# mode con



## scutch2222 (Sep 11, 2003)

Hello, 
I am currently running pc dos on my computer. I am in need of adjusting the keyboard repeat rate by using the mode con command 
IE... mode con rate=32 delay=1

Although this works from a cmd prompt in windows xp it is not a recognized command in PC DOS.  . My question is if there is anyway to drag that utility or command over to that machine and where do I find it. Thank you in advance.


----------



## Squashman (Apr 4, 2003)

What version of PC-DOS do you have?

Everything I research says PC-DOS should have the MODE command.


----------



## scutch2222 (Sep 11, 2003)

thats what I thought too, it is PCDOS version 7.0. I just tried reinstalling PCDOS 7 and still the same.


----------



## ChuckE (Aug 30, 2004)

Perhaps you need the full syntax:
*MODE CON: RATE=32 DELAY=1*

The case should not matter, But the colon (":") might. It should be optional, but ... try it.

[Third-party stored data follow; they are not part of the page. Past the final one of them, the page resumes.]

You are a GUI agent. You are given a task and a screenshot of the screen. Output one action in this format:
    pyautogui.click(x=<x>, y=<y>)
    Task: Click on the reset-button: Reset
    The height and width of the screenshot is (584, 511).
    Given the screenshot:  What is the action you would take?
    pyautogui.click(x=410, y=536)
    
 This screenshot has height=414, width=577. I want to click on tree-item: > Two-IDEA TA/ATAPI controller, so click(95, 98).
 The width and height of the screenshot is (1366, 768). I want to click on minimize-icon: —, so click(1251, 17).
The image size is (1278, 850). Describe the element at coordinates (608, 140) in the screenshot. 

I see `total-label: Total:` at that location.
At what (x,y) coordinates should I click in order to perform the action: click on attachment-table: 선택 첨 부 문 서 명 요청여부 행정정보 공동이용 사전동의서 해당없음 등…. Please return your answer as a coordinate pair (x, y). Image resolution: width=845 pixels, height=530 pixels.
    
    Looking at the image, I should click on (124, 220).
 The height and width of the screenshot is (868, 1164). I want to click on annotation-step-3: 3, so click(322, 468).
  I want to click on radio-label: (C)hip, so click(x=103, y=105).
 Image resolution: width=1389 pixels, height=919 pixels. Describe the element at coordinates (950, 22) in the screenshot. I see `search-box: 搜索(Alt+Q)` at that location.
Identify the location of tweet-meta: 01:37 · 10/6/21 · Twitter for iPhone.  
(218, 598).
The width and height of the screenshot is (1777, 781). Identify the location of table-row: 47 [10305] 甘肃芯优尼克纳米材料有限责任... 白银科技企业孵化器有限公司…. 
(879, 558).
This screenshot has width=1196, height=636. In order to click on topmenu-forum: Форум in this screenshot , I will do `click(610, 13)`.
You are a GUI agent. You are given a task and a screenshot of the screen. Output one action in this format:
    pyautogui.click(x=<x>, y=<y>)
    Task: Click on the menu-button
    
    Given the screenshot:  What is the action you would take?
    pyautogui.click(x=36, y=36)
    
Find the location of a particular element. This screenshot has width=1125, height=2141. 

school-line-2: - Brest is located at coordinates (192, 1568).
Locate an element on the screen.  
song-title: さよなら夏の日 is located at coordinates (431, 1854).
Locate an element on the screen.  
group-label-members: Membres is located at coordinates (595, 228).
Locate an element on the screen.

What is the error message you are getting, exactly.


----------



## ChuckE (Aug 30, 2004)

Where to get *MODE*?
If you really did a re-install of PCDOS v7 you should have it already.

If not, then look at the files that you used to install from.
Search for "MODE.*"

If you see a MODE.COM file, use that.
If you find a MODE.CO_ file, then you will need to EXPAND it.

I can supply more detail, if needed, as to how to do that. For now, I won't bore you.


----------